Facebook — Kunst daheim

Interieur mit Werken von Gerrit Rietfeld und Not Vital, Courtesy Kunsthandel Vonlanthen, Chur. Foto: Markus Vonlanthen

Interieur mit Werken von Gerrit Rietfeld und Not Vital, Courtesy Kunsthandel Vonlanthen, Chur. Foto: Markus Vonlanthen

Facebook — Kunst daheim

Winterthur — Bereits während des Lockdown im März 2020 hat die freie Kritikerin und Kuratorin Lucia Angela Cavegn, gebunden ans Home Office, die Facebook-Gruppe ‹Kunst daheim› lanciert. Inzwischen zählt diese gegen 1000 Mitglieder – und auch einige Abgänge. Gerade bei niederschwelligen Formaten drängen sich Regeln auf. Bald feixte man in der durch Emoticons indizierten Intensität darüber, was neben Einzelbildern etablierter Figuren sonst noch Platz haben soll. Bewährt hat sich: 1. Keine eigenen Werke. 2. Nicht mehr als drei Beiträge pro Tag. 

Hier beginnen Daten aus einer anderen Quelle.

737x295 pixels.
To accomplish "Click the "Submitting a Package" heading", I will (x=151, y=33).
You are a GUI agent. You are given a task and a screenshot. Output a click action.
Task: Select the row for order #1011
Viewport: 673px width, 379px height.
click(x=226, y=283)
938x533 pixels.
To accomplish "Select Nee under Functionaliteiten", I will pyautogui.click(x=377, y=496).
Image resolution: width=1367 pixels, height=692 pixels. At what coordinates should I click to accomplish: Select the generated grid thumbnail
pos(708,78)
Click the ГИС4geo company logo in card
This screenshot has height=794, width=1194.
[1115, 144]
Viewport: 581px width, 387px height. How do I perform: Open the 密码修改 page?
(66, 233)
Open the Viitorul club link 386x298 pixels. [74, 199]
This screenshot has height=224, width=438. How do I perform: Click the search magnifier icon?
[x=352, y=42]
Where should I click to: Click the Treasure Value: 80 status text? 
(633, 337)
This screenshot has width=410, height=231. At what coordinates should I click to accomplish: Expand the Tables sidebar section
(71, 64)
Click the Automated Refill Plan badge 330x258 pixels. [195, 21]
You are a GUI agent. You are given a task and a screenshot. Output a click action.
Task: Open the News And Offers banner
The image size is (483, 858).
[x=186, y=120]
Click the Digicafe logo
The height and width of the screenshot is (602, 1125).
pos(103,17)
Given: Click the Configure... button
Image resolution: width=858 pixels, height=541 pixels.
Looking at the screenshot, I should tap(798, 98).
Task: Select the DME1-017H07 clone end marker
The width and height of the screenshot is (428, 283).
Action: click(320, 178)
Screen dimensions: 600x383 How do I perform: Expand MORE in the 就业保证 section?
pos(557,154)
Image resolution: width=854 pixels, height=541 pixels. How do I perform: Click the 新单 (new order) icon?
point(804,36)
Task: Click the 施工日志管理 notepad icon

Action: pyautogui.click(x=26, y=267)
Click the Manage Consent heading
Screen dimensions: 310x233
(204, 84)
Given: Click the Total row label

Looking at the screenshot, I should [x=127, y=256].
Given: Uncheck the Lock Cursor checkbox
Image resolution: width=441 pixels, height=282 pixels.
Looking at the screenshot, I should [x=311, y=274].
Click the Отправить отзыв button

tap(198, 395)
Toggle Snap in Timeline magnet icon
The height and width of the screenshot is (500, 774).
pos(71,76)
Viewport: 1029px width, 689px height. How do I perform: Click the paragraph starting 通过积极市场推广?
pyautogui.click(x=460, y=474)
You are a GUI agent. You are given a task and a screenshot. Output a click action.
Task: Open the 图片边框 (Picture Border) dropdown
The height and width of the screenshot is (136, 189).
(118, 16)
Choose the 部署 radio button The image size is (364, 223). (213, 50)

Die Gründerin, die nach versuchter kollektiver Verwaltung ‹Kunst daheim› nun wieder täglich wartet, hat die Gruppe von Winterthur aus lanciert. So gab die Bubble zunächst Einblicke in die private Lebendigkeit einer lokalen, nicht immer schmerzlos durch mehrere hoch profilierte Museen herausgeforderten Szene. Im Schneeballsystem kamen Bildwelten bis weit in das Ausland dazu. Exquisite Grafiksammlungen sind aufgetaucht, viel Outsider Art, schier vergessene, aber auf den Altären der Verwandtschaft und Freundschaft stets gehuldigte Kunstschaffende, originelle Bilder-Möbel-Mixe und auch Kinderzeichnungen. Perlen davon scheinen Dilettierende wie Professionelle gleich liebevoll zu hüten. Unterhaltsam war es immer. Kunst hat viele Gesichter und kann überall zu Hause sein!